PROBLEM STATEMENT -
Return every line of the data exactly as it appears.

Stored items

● ● ● ● ●

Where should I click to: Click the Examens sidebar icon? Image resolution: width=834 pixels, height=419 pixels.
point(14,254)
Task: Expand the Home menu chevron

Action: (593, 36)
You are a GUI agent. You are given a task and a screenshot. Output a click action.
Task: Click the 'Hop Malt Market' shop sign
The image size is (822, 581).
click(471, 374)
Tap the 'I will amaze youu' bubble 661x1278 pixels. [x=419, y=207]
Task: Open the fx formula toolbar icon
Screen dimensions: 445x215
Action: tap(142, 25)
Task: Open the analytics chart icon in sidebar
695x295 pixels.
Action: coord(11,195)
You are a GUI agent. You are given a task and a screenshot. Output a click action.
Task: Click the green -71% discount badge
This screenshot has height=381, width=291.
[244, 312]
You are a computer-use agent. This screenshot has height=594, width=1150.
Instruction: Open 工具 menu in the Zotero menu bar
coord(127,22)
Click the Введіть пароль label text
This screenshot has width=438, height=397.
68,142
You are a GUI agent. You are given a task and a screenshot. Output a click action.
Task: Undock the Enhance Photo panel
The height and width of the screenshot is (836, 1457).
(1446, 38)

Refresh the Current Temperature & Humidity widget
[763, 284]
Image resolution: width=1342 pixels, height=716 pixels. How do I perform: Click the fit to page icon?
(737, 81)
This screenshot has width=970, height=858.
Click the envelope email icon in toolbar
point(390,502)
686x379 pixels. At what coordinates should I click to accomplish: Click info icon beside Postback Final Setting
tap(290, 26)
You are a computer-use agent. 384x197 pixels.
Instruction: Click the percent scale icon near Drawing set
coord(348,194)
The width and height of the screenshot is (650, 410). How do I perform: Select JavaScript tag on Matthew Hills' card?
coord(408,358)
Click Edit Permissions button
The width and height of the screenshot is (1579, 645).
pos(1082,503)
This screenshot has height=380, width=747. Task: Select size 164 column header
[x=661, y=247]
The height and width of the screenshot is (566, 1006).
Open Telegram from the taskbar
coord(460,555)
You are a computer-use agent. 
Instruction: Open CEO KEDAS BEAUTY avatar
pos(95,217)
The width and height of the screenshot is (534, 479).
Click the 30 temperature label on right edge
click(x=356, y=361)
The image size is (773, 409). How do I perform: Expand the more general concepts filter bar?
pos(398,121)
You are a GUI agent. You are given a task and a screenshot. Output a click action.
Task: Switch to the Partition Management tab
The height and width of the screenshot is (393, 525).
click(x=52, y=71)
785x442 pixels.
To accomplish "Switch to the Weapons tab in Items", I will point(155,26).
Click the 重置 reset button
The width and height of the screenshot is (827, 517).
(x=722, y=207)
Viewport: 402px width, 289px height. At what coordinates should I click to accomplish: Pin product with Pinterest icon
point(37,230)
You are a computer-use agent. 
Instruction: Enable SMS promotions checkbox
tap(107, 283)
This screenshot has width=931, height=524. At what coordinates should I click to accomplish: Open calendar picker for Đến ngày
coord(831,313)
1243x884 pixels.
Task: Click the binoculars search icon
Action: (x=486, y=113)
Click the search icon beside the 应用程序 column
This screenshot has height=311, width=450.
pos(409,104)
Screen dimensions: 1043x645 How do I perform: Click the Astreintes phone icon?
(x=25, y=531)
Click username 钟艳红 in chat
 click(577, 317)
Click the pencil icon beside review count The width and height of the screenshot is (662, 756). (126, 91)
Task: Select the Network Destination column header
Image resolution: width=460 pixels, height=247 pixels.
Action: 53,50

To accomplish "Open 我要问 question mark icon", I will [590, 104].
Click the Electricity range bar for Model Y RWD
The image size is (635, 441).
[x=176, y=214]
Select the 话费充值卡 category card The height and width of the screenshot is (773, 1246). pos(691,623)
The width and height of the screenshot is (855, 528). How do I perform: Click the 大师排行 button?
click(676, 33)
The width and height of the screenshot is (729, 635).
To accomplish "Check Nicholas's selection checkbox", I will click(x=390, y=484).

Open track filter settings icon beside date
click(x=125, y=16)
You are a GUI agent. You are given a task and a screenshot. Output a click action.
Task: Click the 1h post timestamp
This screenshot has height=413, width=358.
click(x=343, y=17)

● ● ● ● ●

REPLY -
Where should I click to: Click the Examens sidebar icon? Image resolution: width=834 pixels, height=419 pixels.
point(14,254)
Task: Expand the Home menu chevron

Action: (593, 36)
You are a GUI agent. You are given a task and a screenshot. Output a click action.
Task: Click the 'Hop Malt Market' shop sign
The image size is (822, 581).
click(471, 374)
Tap the 'I will amaze youu' bubble 661x1278 pixels. [x=419, y=207]
Task: Open the fx formula toolbar icon
Screen dimensions: 445x215
Action: tap(142, 25)
Task: Open the analytics chart icon in sidebar
695x295 pixels.
Action: coord(11,195)
You are a GUI agent. You are given a task and a screenshot. Output a click action.
Task: Click the green -71% discount badge
This screenshot has height=381, width=291.
[244, 312]
You are a computer-use agent. This screenshot has height=594, width=1150.
Instruction: Open 工具 menu in the Zotero menu bar
coord(127,22)
Click the Введіть пароль label text
This screenshot has width=438, height=397.
68,142
You are a GUI agent. You are given a task and a screenshot. Output a click action.
Task: Undock the Enhance Photo panel
The height and width of the screenshot is (836, 1457).
(1446, 38)

Refresh the Current Temperature & Humidity widget
[763, 284]
Image resolution: width=1342 pixels, height=716 pixels. How do I perform: Click the fit to page icon?
(737, 81)
This screenshot has width=970, height=858.
Click the envelope email icon in toolbar
point(390,502)
686x379 pixels. At what coordinates should I click to accomplish: Click info icon beside Postback Final Setting
tap(290, 26)
You are a computer-use agent. 384x197 pixels.
Instruction: Click the percent scale icon near Drawing set
coord(348,194)
The width and height of the screenshot is (650, 410). How do I perform: Select JavaScript tag on Matthew Hills' card?
coord(408,358)
Click Edit Permissions button
The width and height of the screenshot is (1579, 645).
pos(1082,503)
This screenshot has height=380, width=747. Task: Select size 164 column header
[x=661, y=247]
The height and width of the screenshot is (566, 1006).
Open Telegram from the taskbar
coord(460,555)
You are a computer-use agent. 
Instruction: Open CEO KEDAS BEAUTY avatar
pos(95,217)
The width and height of the screenshot is (534, 479).
Click the 30 temperature label on right edge
click(x=356, y=361)
The image size is (773, 409). How do I perform: Expand the more general concepts filter bar?
pos(398,121)
You are a GUI agent. You are given a task and a screenshot. Output a click action.
Task: Switch to the Partition Management tab
The height and width of the screenshot is (393, 525).
click(x=52, y=71)
785x442 pixels.
To accomplish "Switch to the Weapons tab in Items", I will point(155,26).
Click the 重置 reset button
The width and height of the screenshot is (827, 517).
(x=722, y=207)
Viewport: 402px width, 289px height. At what coordinates should I click to accomplish: Pin product with Pinterest icon
point(37,230)
You are a computer-use agent. 
Instruction: Enable SMS promotions checkbox
tap(107, 283)
This screenshot has width=931, height=524. At what coordinates should I click to accomplish: Open calendar picker for Đến ngày
coord(831,313)
1243x884 pixels.
Task: Click the binoculars search icon
Action: (x=486, y=113)
Click the search icon beside the 应用程序 column
This screenshot has height=311, width=450.
pos(409,104)
Screen dimensions: 1043x645 How do I perform: Click the Astreintes phone icon?
(x=25, y=531)
Click username 钟艳红 in chat
 click(577, 317)
Click the pencil icon beside review count The width and height of the screenshot is (662, 756). (126, 91)
Task: Select the Network Destination column header
Image resolution: width=460 pixels, height=247 pixels.
Action: 53,50

To accomplish "Open 我要问 question mark icon", I will [590, 104].
Click the Electricity range bar for Model Y RWD
The image size is (635, 441).
[x=176, y=214]
Select the 话费充值卡 category card The height and width of the screenshot is (773, 1246). pos(691,623)
The width and height of the screenshot is (855, 528). How do I perform: Click the 大师排行 button?
click(676, 33)
The width and height of the screenshot is (729, 635).
To accomplish "Check Nicholas's selection checkbox", I will click(x=390, y=484).

Open track filter settings icon beside date
click(x=125, y=16)
You are a GUI agent. You are given a task and a screenshot. Output a click action.
Task: Click the 1h post timestamp
This screenshot has height=413, width=358.
click(x=343, y=17)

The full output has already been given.